Associated Press noted that "unlike most summer sizzlers who fizzle with the arrival of fall, Kat DeLuna should survive the season's dog days and beyond, thanks to her debut album 9 Lives. Songs such as "Am I Dreaming" and "Feel What I Feel" reveal what "Whine Up" only hints at: The bubbling, full voice of an artist with a pretty impressive singing range." PopMatters editor Matt Cibula found that with 9 Lives "DeLuna is not supposed to be any kind of big critical favorite.
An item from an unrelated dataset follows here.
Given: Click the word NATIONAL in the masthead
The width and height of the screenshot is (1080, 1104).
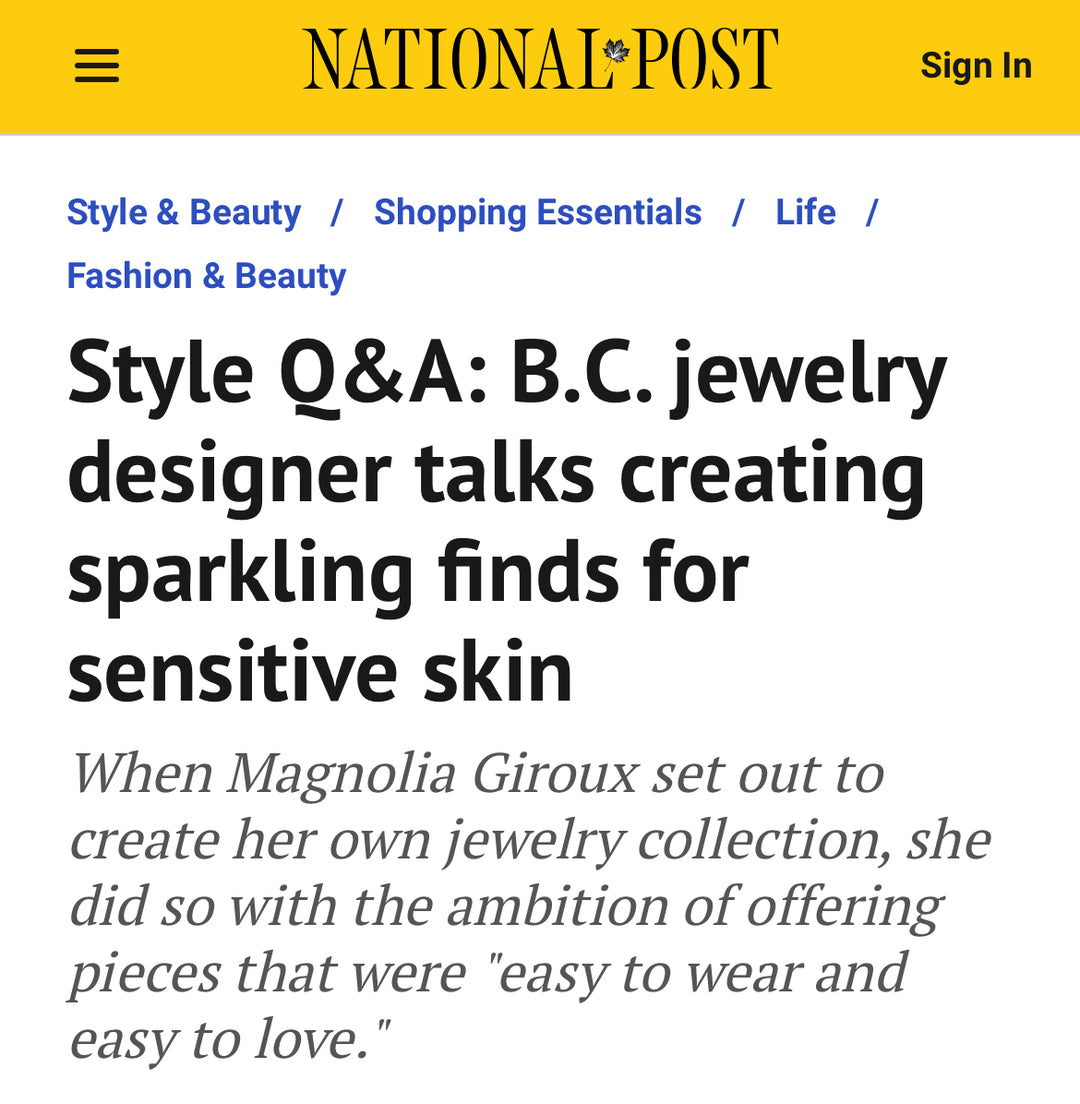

She’s not trying to impress us with her depth, her indie cred, or her awesome record collection. In fact, it actually seems like she and producer RedOne are only interested in turning good hooks and memorable choruses into pop songs for teenagers and other people who like their music to be "fun". Well, count me in. I love hooks, I love fun pop songs, and I love this record a whole freakin' lot."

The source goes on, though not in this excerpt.